_Extrait du document_
○ ○ ○ ○ ○ ○ ○

La Palestine est mûre pour une médiation chinoise


Par M.K. Bhadrakumar – Le 10 juin 2023 – Source Indian Punchline

Le secrétaire d’État américain Antony Blinken a fait chou blanc à Riyad dans sa mission visant à amener l’Arabie saoudite à accorder une reconnaissance diplomatique à Israël et à ressusciter l’accord moribond d’Abraham. La position saoudienne est inébranlable : une solution à deux États pour le problème palestinien d’abord ; la normalisation avec Israël ne peut venir qu’après. 

Le ministre saoudien des affaires étrangères, le prince Faisal bin Farhan Al Saud, a déclaré lors de sa conférence de presse conjointe avec Biden, jeudi, que “sans trouver un chemin vers la paix pour le peuple palestinien, sans relever ce défi, toute normalisation n’aura que des avantages limités. C’est pourquoi je pense que nous devrions continuer à nous concentrer sur la recherche d’une solution à deux États, sur la recherche d’un moyen de donner aux Palestiniens dignité et justice. Je pense que les États-Unis sont du même avis et qu’il est important de poursuivre ces efforts.”

○ ○ ○ ○ ○ ○ ○

_Extraits de données_
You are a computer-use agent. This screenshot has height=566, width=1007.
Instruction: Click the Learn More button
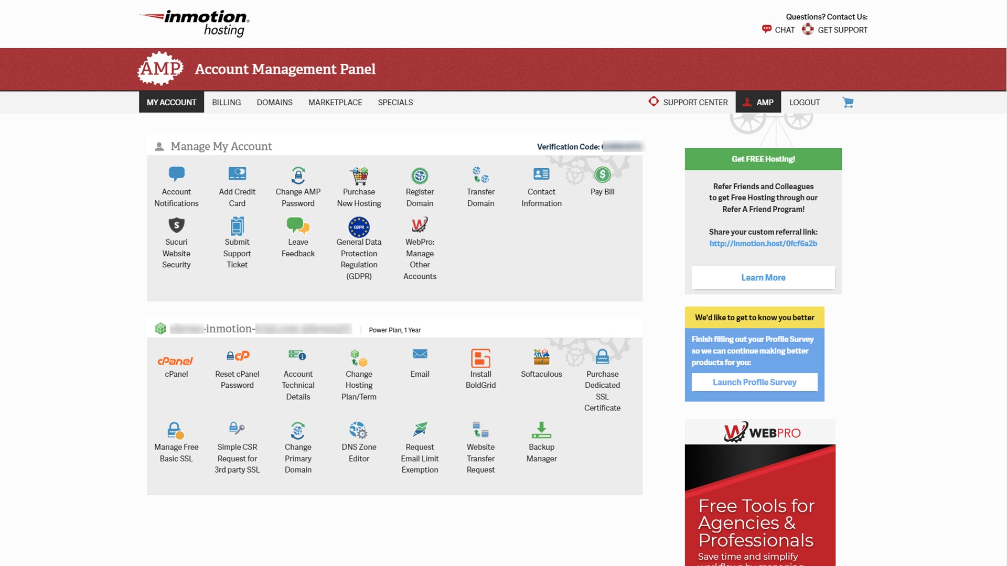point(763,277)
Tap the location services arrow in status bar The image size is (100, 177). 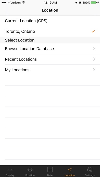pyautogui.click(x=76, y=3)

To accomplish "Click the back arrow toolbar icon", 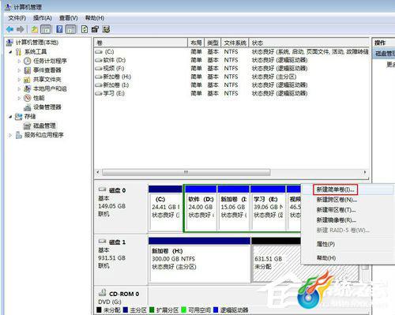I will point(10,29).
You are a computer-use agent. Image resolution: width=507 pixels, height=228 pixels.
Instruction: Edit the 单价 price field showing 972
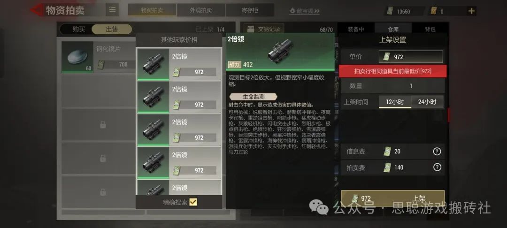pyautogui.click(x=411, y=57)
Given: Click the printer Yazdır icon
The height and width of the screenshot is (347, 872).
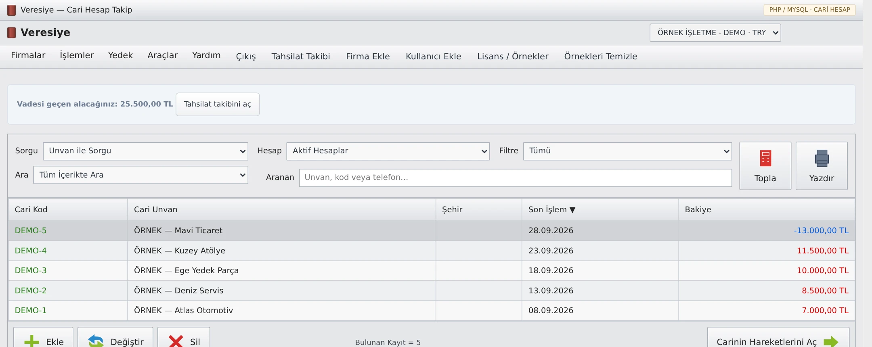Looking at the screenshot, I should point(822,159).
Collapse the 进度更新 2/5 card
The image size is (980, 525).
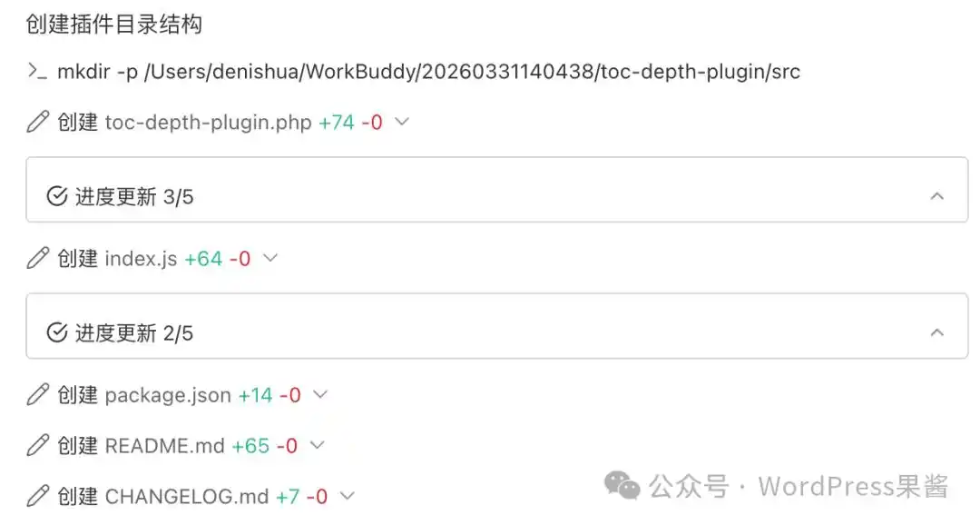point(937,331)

○ ○ ○ ○ ○ ○ ○

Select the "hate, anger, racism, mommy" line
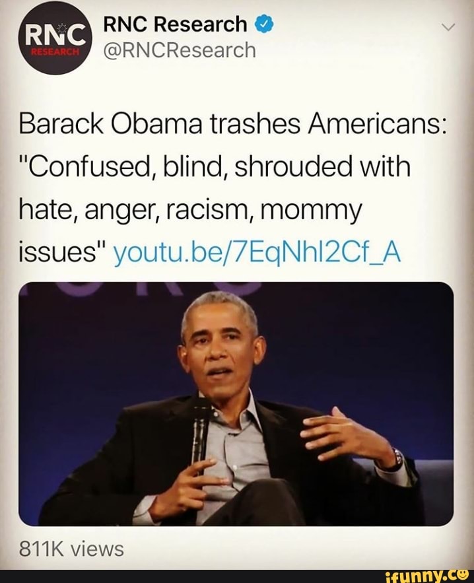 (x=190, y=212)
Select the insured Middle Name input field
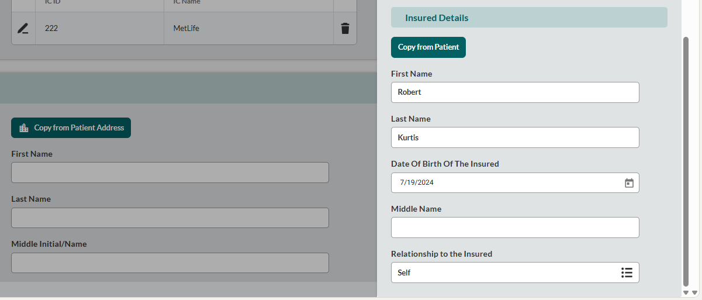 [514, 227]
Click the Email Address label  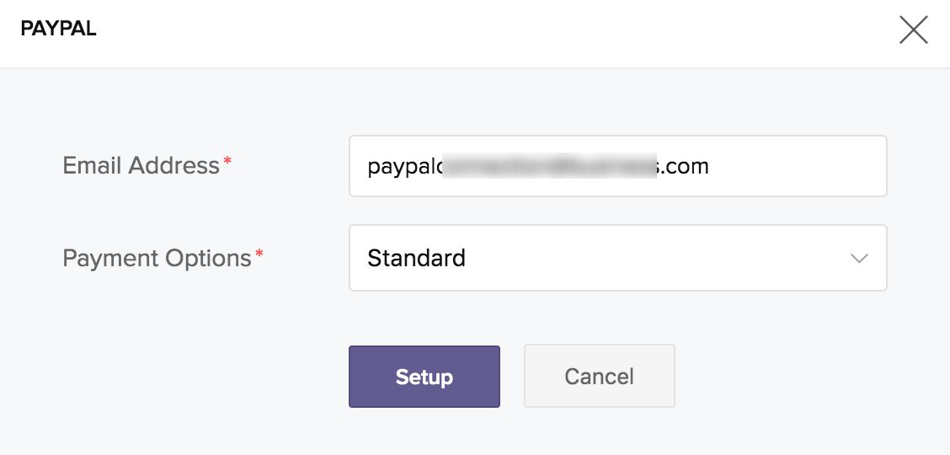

○ ○ ○ ○ ○ ○ ○

_Consignes_
**a)** Mettez à jour l'article sur la médiation chinoise en reprenant tout le passage allant de « Par M.K. Bhadrakumar » jusqu'à « peut venir qu’après. », avec « Djeddah » à la place de « Riyad ».
**b)** Pour chaque affirmation, dites si elle concorde avec l'article sur la médiation chinoise en répondant par oui ou non, avec les mots décisifs du texte cités tels quels : (i) l'Arabie saoudite veut une solution à deux États avant toute normalisation avec Israël ; (ii) Antony Blinken a obtenu de Riyad la reconnaissance diplomatique d'Israël ; (iii) l'article date du 10 juin 2023.
Les données ci-dessus ne sont pas nécessaires.

_Les réponses_
**a)**
Par M.K. Bhadrakumar – Le 10 juin 2023 – Source Indian Punchline

Le secrétaire d’État américain Antony Blinken a fait chou blanc à Djeddah dans sa mission visant à amener l’Arabie saoudite à accorder une reconnaissance diplomatique à Israël et à ressusciter l’accord moribond d’Abraham. La position saoudienne est inébranlable : une solution à deux États pour le problème palestinien d’abord ; la normalisation avec Israël ne peut venir qu’après.

**b)**
(i) Oui : « une solution à deux États pour le problème palestinien d’abord ; la normalisation avec Israël ne peut venir qu’après ».
(ii) Non : « a fait chou blanc à Riyad ».
(iii) Oui : « Le 10 juin 2023 ».